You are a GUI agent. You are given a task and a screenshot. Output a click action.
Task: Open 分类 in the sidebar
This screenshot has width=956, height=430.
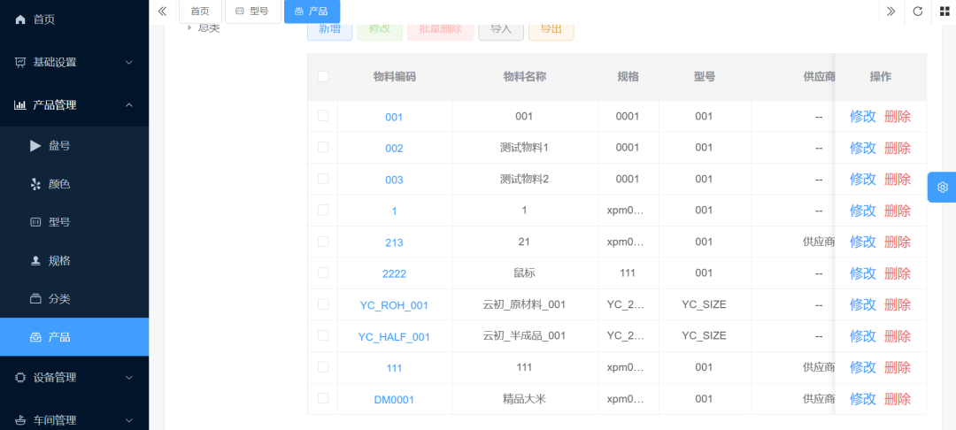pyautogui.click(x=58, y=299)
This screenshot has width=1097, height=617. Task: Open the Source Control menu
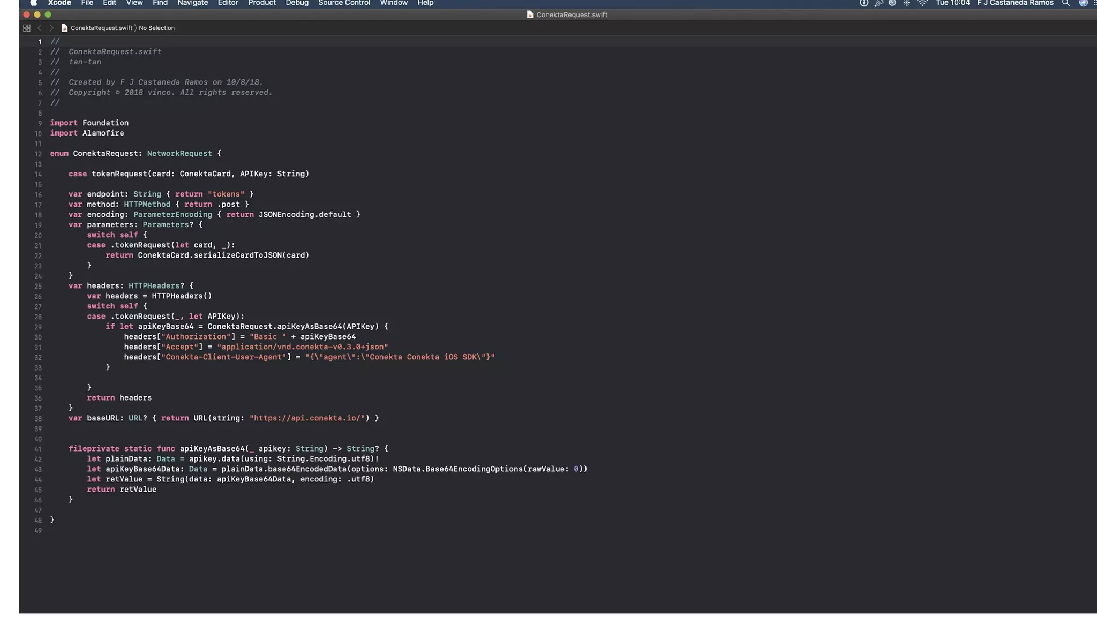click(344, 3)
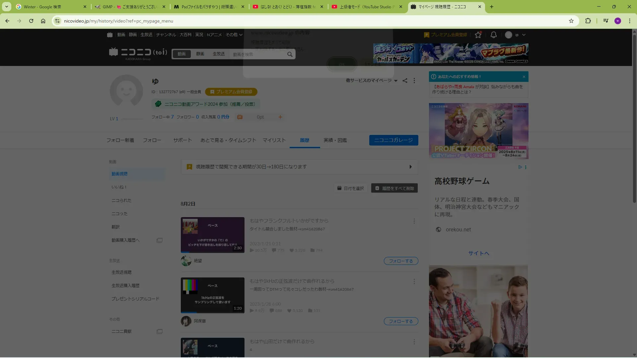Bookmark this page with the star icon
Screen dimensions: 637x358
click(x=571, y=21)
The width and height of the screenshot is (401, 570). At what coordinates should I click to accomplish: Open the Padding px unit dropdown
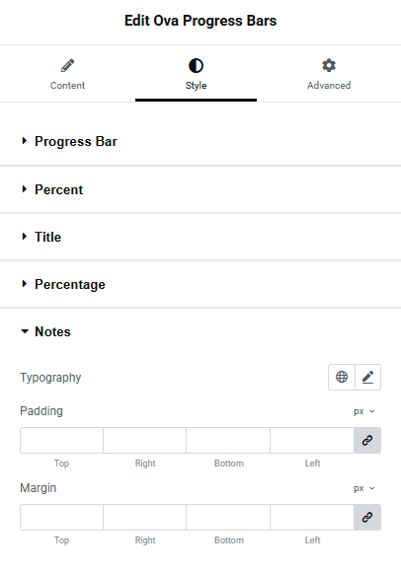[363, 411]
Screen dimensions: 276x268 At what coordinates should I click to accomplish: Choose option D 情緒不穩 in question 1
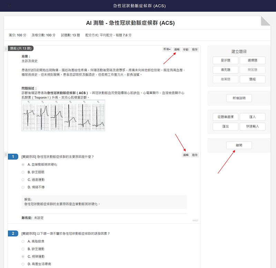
#####
What you are asked to do: Render the lines from the one containing "This screenshot has width=1097, height=617." through the end of the records as a Markdown table with the columns Row and Text, skipping blank lines. Leave out the pictures.

Solution:
| Row | Text |
|---|---|
| 1 | This screenshot has width=1097, height=617. Task: Open the Source Control menu |
| 2 | click(344, 3) |
| 3 | Bookmark this page with the star icon |
| 4 | Screen dimensions: 637x358 |
| 5 | click(x=571, y=21) |
| 6 | The width and height of the screenshot is (401, 570). At what coordinates should I click to accomplish: Open the Padding px unit dropdown |
| 7 | [363, 411] |
| 8 | Screen dimensions: 276x268 At what coordinates should I click to accomplish: Choose option D 情緒不穩 in question 1 |